Who knows who Pavlova inspired to become dancers in her Dutch imagination? It would take until after the Second World War for ballet and modern dance to take on two institutional forms in the Netherlands. What’s fascinating is how quickly The Hague became the European focal point for modern ballet. For decades, the Nederlands Dans Theatre, founded in 1959, seemed to be the perfect company to develop neoclassical ballet in a contemporary, socially relevant and quality-promising direction. Hans van Manen and Jiří Kyliàn designed it simultaneously and alternately, depending on whether van Manen danced his masterpieces at the NDT or at the Dutch National Ballet.

The unique selling point of NDT is the perfection and brilliance with which the company’s dancers present each new work in new languages, their quality, their sovereignty, their presence. Kyliàn’s surreal, melancholic, Prague-born gloom and van Manen’s powerfully direct, brilliant performances were must-sees in the 80s and 90s.

Individual and group: event from “Ties Unseen” in The HagueRahi Rezvani

NDT has long lost its unique selling point. The days when it was said that some companies could dance 19th century repertoire, others could dance Forsythe, and some tried both inadequately, are over. The choice of choreographers in ensembles today is huge. Everyone wants to attract attention by the first shows and less by the historical information that shows these about dance. New is new: Everyone wants something by Sharon Eyal, by Hofesh Shechter, Sidi Larbi Cherkaoui. Under Emily Molnar, who has led NDT since 2020 and is not a musician herself, the look does not go further back than the early 2000s.

The first he released was the mix Jiří Kyliàn’s “Vanishing Twins” from 2008, Hofesh Shechter’s “Clowns” from 2016 and the debut “Ties Unseen” by the youngest of the three singers, Christos Papadopoulos. He studied at the Amsterdam School For New Dance Development like Sasha Waltz, a kind of postmodern school, he just became really famous, and his stuff is still the most impressive. There are sixteen dancers on whom Papadopoulos puts the “invisible chains” of the title, a truly choreographic concept that develops in space very well.

The jerky plug of the head, neck and shoulders

The step element in the synchronized noise does not leave a place on the stage that is not used, the swarm goes everywhere, surrounded by electricity by the command group of Jeph Vanger. The music is not too minimalistic, neither passionate nor particularly mechanical, neither happy nor melancholic, but easy to listen to and easy to imagine in the garden. As you continue to the half-hour, of repeating the choreography, the more you notice how much individuality the harmony is doing. You have all the time in the world to watch the dancers individually. On opening night, the most impressive person was Emmitt Cawley, present and deeply immersed in the action.

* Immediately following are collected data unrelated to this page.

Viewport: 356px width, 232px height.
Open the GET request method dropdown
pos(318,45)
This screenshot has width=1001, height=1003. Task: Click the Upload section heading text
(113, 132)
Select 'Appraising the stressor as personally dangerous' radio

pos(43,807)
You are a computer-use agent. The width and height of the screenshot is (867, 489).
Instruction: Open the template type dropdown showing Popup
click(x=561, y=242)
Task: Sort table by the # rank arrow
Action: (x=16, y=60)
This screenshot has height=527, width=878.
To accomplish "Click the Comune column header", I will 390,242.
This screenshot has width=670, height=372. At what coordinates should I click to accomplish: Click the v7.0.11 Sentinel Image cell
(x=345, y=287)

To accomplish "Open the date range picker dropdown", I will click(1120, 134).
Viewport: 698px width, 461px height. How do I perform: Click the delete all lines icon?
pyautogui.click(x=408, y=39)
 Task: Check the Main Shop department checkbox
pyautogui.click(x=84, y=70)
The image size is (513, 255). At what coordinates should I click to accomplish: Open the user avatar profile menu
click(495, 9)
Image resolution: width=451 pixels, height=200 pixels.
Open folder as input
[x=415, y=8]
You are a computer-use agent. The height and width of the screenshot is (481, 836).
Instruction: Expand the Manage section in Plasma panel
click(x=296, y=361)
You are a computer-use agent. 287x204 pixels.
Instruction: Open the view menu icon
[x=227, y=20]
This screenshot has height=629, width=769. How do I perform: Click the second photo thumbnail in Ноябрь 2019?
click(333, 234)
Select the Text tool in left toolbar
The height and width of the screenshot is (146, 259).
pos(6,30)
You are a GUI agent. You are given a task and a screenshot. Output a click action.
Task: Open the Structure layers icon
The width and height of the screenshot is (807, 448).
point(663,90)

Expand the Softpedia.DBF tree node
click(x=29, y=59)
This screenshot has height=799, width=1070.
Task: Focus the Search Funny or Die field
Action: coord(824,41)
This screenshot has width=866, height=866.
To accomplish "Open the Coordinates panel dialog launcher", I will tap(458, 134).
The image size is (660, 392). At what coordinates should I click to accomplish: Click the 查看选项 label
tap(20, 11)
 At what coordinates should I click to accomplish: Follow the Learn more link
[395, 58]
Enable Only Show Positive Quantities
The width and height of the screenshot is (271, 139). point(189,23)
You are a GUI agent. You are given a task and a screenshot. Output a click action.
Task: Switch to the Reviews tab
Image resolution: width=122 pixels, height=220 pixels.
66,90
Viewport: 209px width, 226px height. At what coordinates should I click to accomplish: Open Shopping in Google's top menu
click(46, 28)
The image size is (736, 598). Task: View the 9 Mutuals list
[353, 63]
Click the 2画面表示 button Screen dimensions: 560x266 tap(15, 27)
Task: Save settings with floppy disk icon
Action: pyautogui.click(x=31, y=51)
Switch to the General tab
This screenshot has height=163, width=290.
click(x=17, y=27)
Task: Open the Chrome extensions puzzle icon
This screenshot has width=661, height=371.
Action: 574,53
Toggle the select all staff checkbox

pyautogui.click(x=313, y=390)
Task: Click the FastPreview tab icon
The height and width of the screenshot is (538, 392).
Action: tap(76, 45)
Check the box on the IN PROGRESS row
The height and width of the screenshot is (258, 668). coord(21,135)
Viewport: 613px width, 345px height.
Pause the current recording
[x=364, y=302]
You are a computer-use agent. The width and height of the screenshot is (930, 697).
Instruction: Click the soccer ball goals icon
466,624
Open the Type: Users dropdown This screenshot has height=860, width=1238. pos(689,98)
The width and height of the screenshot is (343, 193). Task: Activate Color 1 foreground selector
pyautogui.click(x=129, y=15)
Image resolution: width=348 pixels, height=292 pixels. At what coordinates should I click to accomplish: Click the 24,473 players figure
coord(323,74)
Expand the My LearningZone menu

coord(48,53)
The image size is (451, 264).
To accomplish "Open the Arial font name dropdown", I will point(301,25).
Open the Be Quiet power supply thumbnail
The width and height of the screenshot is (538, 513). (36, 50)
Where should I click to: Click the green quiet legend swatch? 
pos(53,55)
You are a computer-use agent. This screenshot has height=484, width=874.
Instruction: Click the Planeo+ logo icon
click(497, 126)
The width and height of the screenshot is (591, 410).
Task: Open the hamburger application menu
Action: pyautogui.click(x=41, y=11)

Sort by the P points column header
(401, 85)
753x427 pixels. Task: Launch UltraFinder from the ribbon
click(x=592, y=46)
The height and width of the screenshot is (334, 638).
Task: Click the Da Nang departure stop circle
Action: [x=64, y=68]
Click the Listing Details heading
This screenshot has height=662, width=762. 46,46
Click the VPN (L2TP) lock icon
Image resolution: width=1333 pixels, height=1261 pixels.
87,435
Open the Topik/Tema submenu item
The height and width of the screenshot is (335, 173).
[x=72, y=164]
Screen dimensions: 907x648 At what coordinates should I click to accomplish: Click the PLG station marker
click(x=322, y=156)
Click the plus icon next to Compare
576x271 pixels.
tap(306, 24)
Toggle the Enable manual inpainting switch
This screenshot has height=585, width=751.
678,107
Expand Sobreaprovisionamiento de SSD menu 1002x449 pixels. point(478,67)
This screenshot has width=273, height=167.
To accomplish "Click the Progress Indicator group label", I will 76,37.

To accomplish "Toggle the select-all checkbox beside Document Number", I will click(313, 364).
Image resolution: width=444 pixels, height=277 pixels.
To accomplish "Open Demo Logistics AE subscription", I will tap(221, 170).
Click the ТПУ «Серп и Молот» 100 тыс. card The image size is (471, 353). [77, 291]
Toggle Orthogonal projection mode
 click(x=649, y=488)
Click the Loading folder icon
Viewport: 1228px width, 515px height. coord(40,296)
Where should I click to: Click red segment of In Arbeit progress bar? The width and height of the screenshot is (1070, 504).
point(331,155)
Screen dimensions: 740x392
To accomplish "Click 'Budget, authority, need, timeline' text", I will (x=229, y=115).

But everyone dances as a group passionately and perfectly, as if an invisible magnet is guiding them in the background of the stage. They initially stood as if they were billiard balls in the corner before the game began. They stay together and never look at each other. They don’t have to, because attraction doesn’t work through looks, but comes from within. The twitching, the jerky tilt of the head, neck and shoulders with which things begin to remain only in the idiosyncrasy of the dance. Papadopoulos obviously does not like holidays and thinks in a less formal way until the end. This is strong, but ultimately it’s too similar to Sharon Eyal’s beauty and falls short of its originality and complexity. He enjoyed watching “Ties Unseen”, but ultimately he had to admit that he was a little disappointed at the end.

Hofesh Shechter’s evil, murderous “clowns” repeatedly suggest close-range shooting and the slitting of the throat. Perhaps one should see violence as a connection to Kyliàn’s piece, in which women repeatedly become violent towards men in duets. It is perhaps underestimated how difficult it is to choose the most important repertoire work from especially the most recent, seemingly relatively recent, and what it takes for the new choreographers to do everything in their power to shine on the great history of modern dance. , whose light will not burn out quickly.